Today, we're going to talk about birds and trees. It's the spring migration season. Birding Twitter is full of tweeting birds photos at least of the many birds passing through town on their way back North and stopping off to hang out in the trees around the area. Turns out the relationship between bird and tree is more involved than just a branch to nest on. Let's learn how and why. Back with us is our guide for this year-long adventure, urban ecologist Marielle Anzelone, founder of New York City Wildflower Week who proposed this project and is offering her expertise in putting it together month by month. Hello again, Marielle.
Marielle Anzelone: Hi, Brian. It's good to be back.
Brian Lehrer: Today, she is joined by Desiree Narango, a conservation scientist at the University of Massachusetts, and working in collaboration with the US Forest Service researching this link between tree and bird conservation. Welcome to WNYC, Desiree. Thank you for joining us.
Desiree Narango: Hi, Brian. Thanks for having me. I'm glad to be here.
Brian Lehrer: Marielle, we invite everybody to pick their tree to follow this year, one outside their window or in their backyard or a tree that's on their block or caught their attention just walking around their neighborhood and get to know it and then, remind us, do what?
Marielle Anzelone: Then we want people to share what they find, to post their photos on Twitter using the hashtag #BLTrees.

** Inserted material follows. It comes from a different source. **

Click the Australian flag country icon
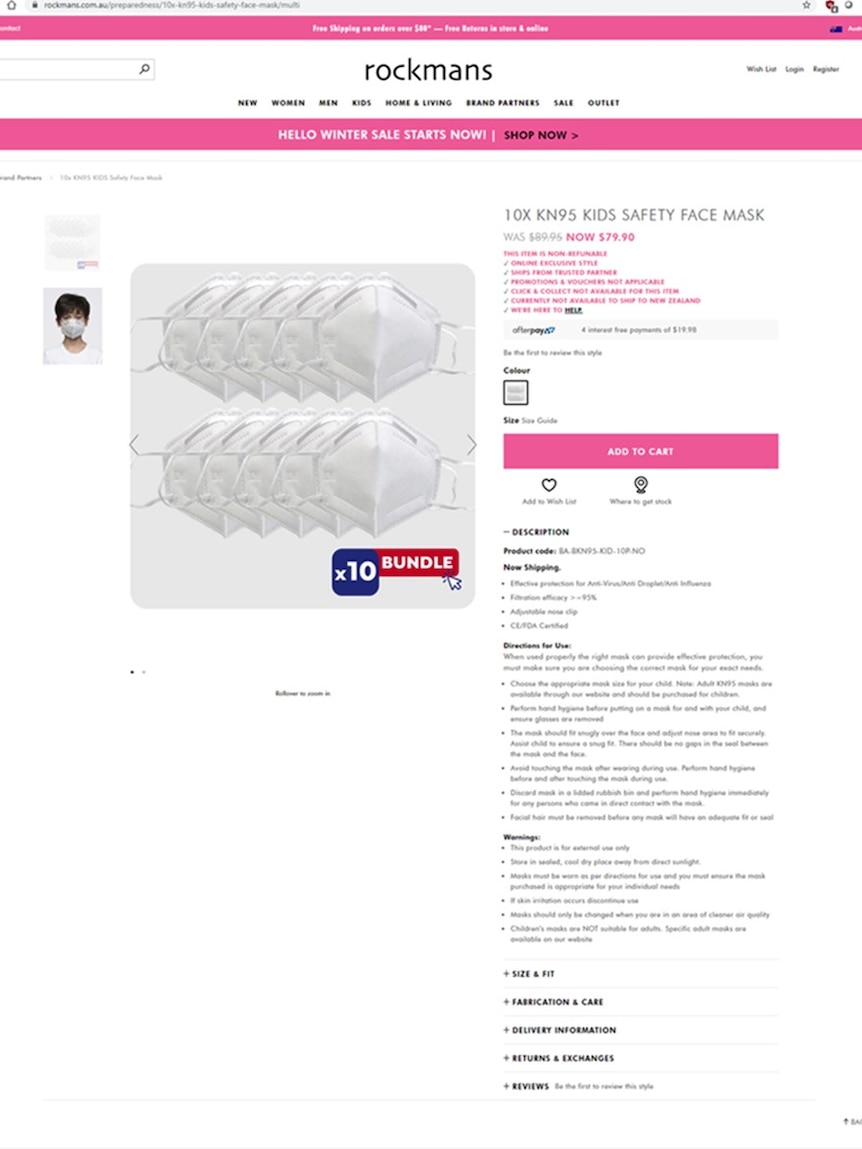Screen dimensions: 862x1149 pos(836,29)
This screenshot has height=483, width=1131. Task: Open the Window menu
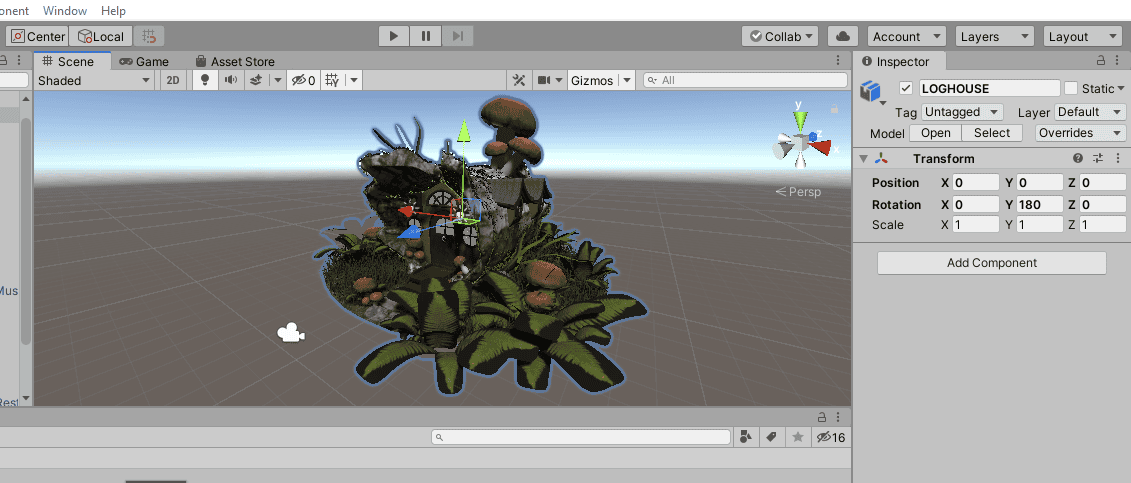click(65, 10)
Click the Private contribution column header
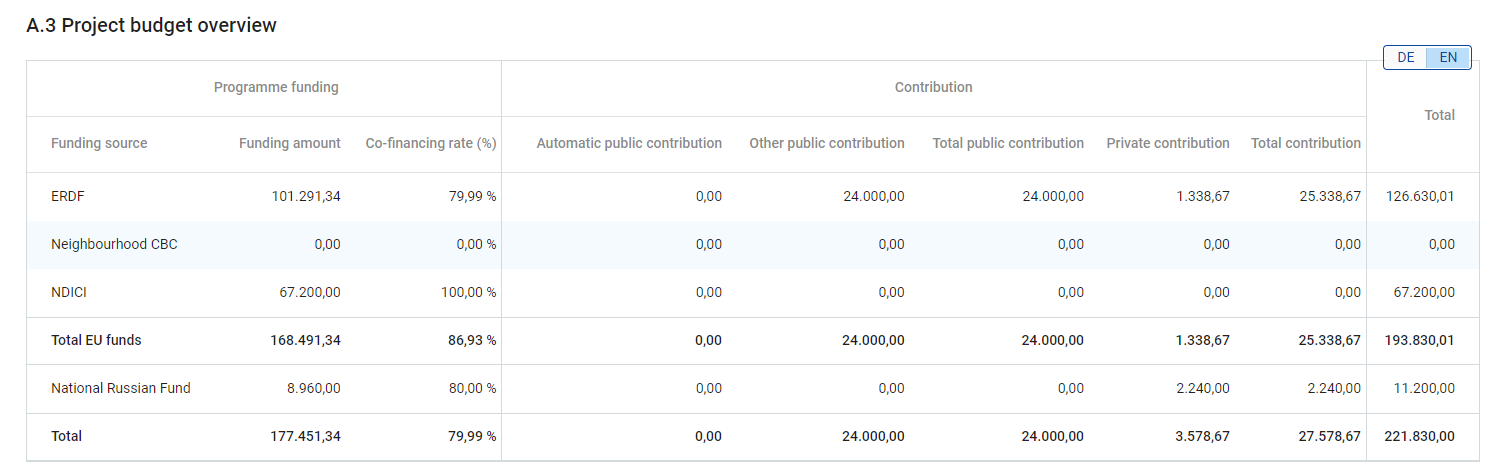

We formed a little community of people who are really interested to see how people's trees are doing. It's been about six months so far. We've seen a lot going on with our trees lately.
Brian Lehrer: Remind everybody what your tree is and how it's doing this May.
Marielle Anzelone: My tree is a pin oak which is a tree that's native to New York City. It typically grows in wild areas but mine is planted on a corner in Kensington in Brooklyn. It's near where I live. Since it's an oak, oaks are a little slow to leaf out. Other trees were flowering, had these big beautiful flowers and they're still waiting, but oaks are interesting because they are wind-pollinated. The flowers are very small. I posted a picture of what some of the male flowers look like.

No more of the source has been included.